* [Document segment]
+ + + + + + +

# Apple iPhone 6 "Bendgate"?



## SpywareDr (Jun 15, 2013)

Bendgate: Is the iPhone 6 too bendy, or are your skinny jeans just too skinny?


> First there was the iPhone 4 Antennagate. Then there was the iPhone 5 Scuffgate. And now, with the iPhone 6 and 6 Plus, there is Bendgate.
> 
> Yes, it seems Apple’s all-aluminium design can’t withstand the truly awesome stresses of being placed in the front pocket of a pair of skinny jeans. Numerous owners of the iPhone 6 and iPhone 6 Plus are reporting that their new phones have developed a noticeable bend or kink after being placed in a pants pocket. This isn’t people sitting on their phones, either: A tight front pocket, plus the curvature of your thigh, is enough to bend the new iPhone 6 or 6 Plus.
> 
> ...


----------



## Masterchiefxx17 (Feb 27, 2010)

This is what happens when you use overseas manufacturers like they have been doing for years. There is no quality control and their manufacturers are skipping out on high quality components to make more money.


----------



## SpywareDr (Jun 15, 2013)

+ + + + + + +

* [Extracted entries]

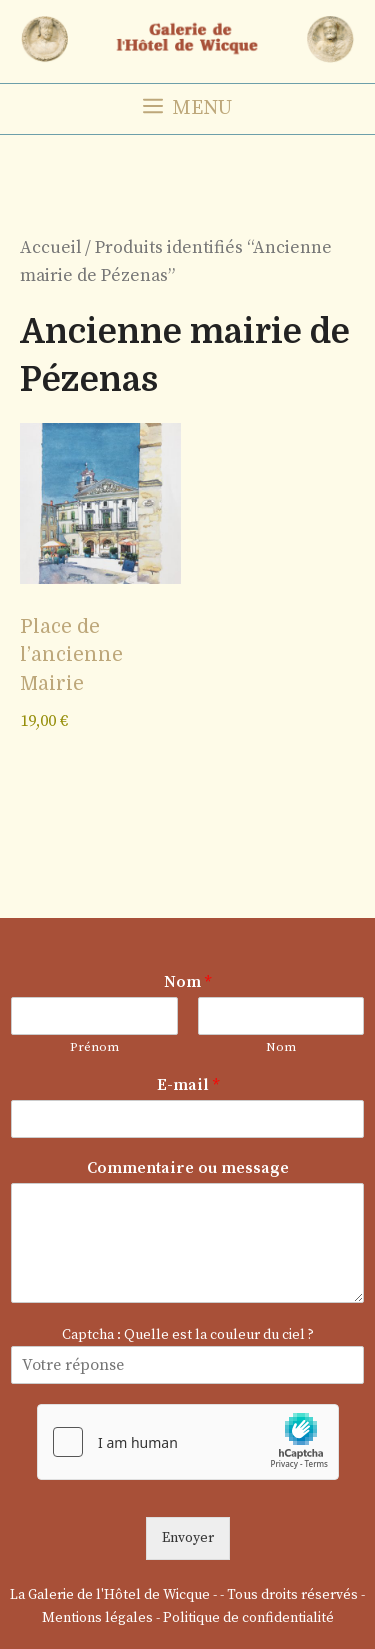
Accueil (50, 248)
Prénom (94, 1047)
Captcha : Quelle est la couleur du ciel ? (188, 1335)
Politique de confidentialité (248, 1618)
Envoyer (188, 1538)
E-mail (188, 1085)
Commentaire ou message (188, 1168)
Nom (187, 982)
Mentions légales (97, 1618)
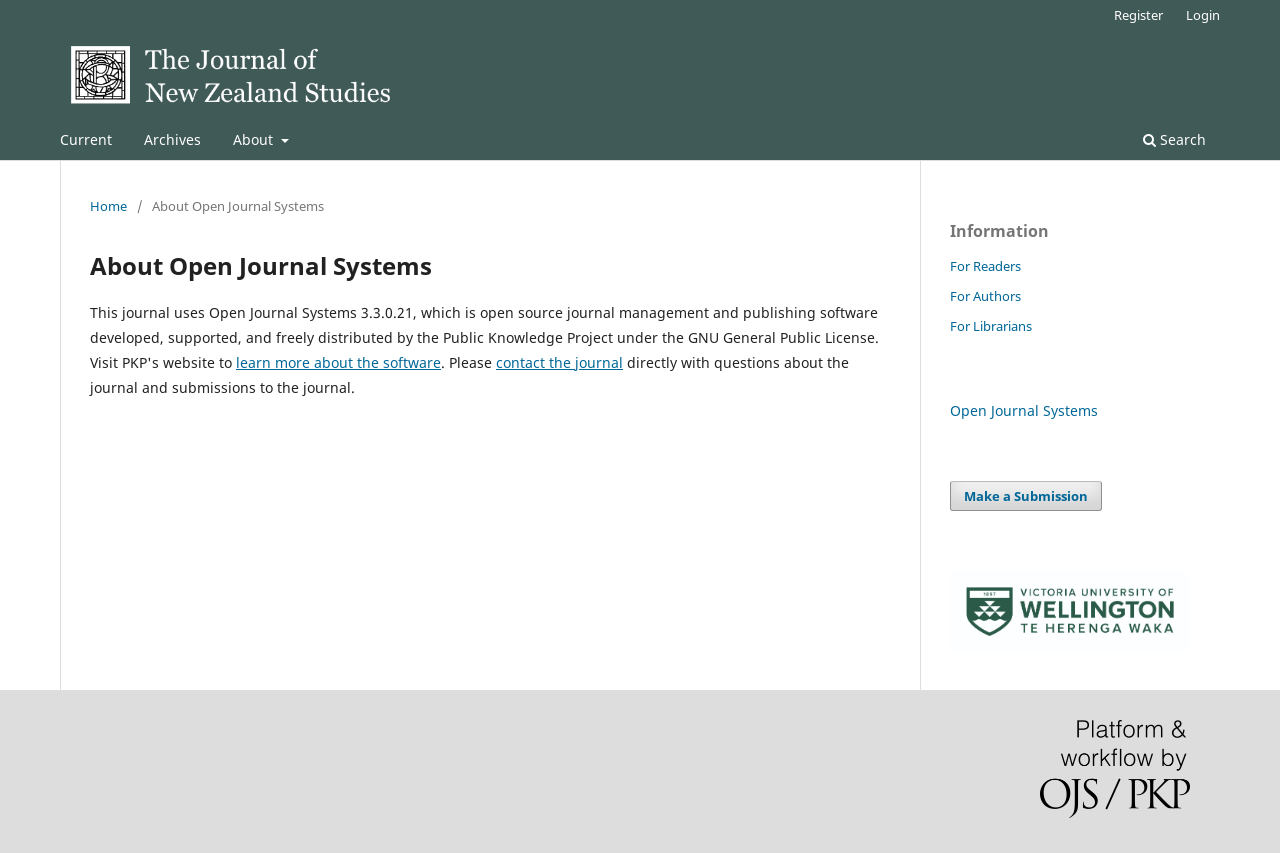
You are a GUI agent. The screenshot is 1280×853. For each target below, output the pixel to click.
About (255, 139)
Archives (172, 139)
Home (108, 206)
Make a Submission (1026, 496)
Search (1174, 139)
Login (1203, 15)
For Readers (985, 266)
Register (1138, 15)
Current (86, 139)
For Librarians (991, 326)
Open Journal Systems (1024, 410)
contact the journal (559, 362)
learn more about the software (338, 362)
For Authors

+ + + + + + +

* [Tasks to perform]
1 - Set down the lines of the records from their start through the line holding "Mentions légales (97, 1618)", inclusive, without changing them. Leave the pictures out.
2 - Carry on the forum thread about the iPhone 6 bending from the point where it stops.
The records are unrelated to the forum thread about the iPhone 6 bending.

* [Answers given]
1 -
Accueil (50, 248)
Prénom (94, 1047)
Captcha : Quelle est la couleur du ciel ? (188, 1335)
Politique de confidentialité (248, 1618)
Envoyer (188, 1538)
E-mail (188, 1085)
Commentaire ou message (188, 1168)
Nom (187, 982)
Mentions légales (97, 1618)

2 -
Or Apple spec'd it too thin.

The problem with aluminum is when it gets bent, it stays bent. You can bend it back of course but, it will never be quite the same.


----------



## jimscreechy (Jan 7, 2005)

They probably should have designed the phone to flex slightly given its size and thickness rather than this flawed exercise in rigidity. ho-hum


----------



## SpywareDr (Jun 15, 2013)

Yep. As they went on to say in the article:


> This might come as a shock to some of you, but metal bends — and specifically, the cheap, thin, and light metal that is used to make some smartphones (aluminium) is very bendy. This is actually one advantage of using plastic instead of metal: If you apply enough force to bend solid aluminium, it stays bent; plastic, on the other hand, is elastic and bends back into its original shape (assuming you don’t break the elastic limit and snap the plastic, of course — but modern thermoplastics are very tough).


----------



## joeten (Dec 4, 2008)

The Ios 8 update has now brought a new set of issues, no calls for some and wifi is screwy.


----------



## SpywareDr (Jun 15, 2013)

USA Today > Money > Apple stock dinged $23B since iPhone 6


> Plagued with allegations of hardware that’s a little too bendy for its newest iPhone and a problematic software update, shares of Apple (AAPL) are bending.
> ...
> The stock has now lost a staggering $23 billion since the iPhone 6 was released on Sept. 19. The day’s loss in Apple stock exceeds the entire market value of more than half the individual companies in the Standard & Poor’s 500 index — including individual companies such as Macy’s (M) and Chipotle Mexican Grill (CMG).
> 
> ...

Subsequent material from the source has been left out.